Figure 1.

(A) The architecture of KCa3.1 relative to the plasma membrane and the position of the 17 amino acid Bacillus licheniformis β-lactamase (BLAP) epitope tag between the third and fourth transmembrane domains. KCa3.1 is a six transmembrane domain K⁺ channel in which the N- and C-termini are cytoplasmic. The lysine within the BLAP sequence is specifically labeled with biotin via the co-expressed BirA-KDEL in the endoplasmic reticulum. Plasma membrane-expressed channels are then specifically labeled with streptavidin–Alexa555 such that only plasma membrane localized channels are tagged with fluorophore. (B) The labeling of KCa3.1 and the plasma membrane with unique fluorophores. Following labeling of plasma membrane channels with streptavidin–Alexa555 (red) and the plasma membrane itself with WGA–Alexa488 (green) we can discriminate between plasma membrane-localized KCa3.1 and channels in either endosomes or lysosomes, as illustrated.

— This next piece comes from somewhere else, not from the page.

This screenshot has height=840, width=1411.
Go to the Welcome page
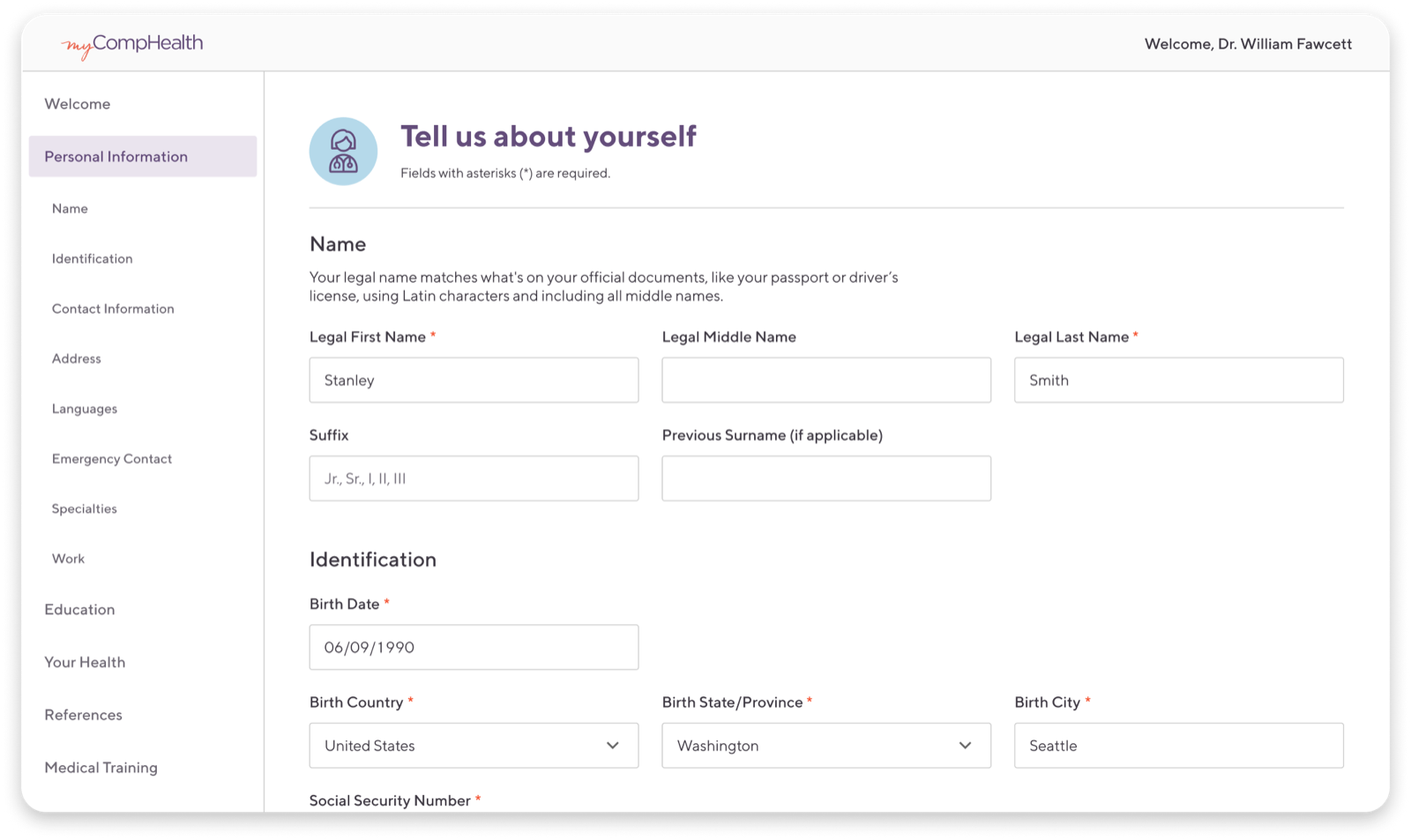tap(78, 103)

Channels within the biosynthetic pathway are biotinylated, but not fluorescently tagged (shown in blue), and therefore not recognized in this assay. High-resolution images of individual cells are shown to further illustrate this protocol. As shown at time 0, KCa3.1 is localized exclusively to the plasma membrane. This colocalization is shown as yellow. By contrast, after 90 min at 37°C, KCa3.1 has been endocytosed (red endosomes). By examining the loss of colocalization we can determine the amount of endocytosis and whether this is affected by small molecules. Cellular images were captured with an Olympus IX-81 epifluorescence microscope equipped with a 60× oil objective. Multiple z-planes were captured, the images deconvolved and shown as a projection image.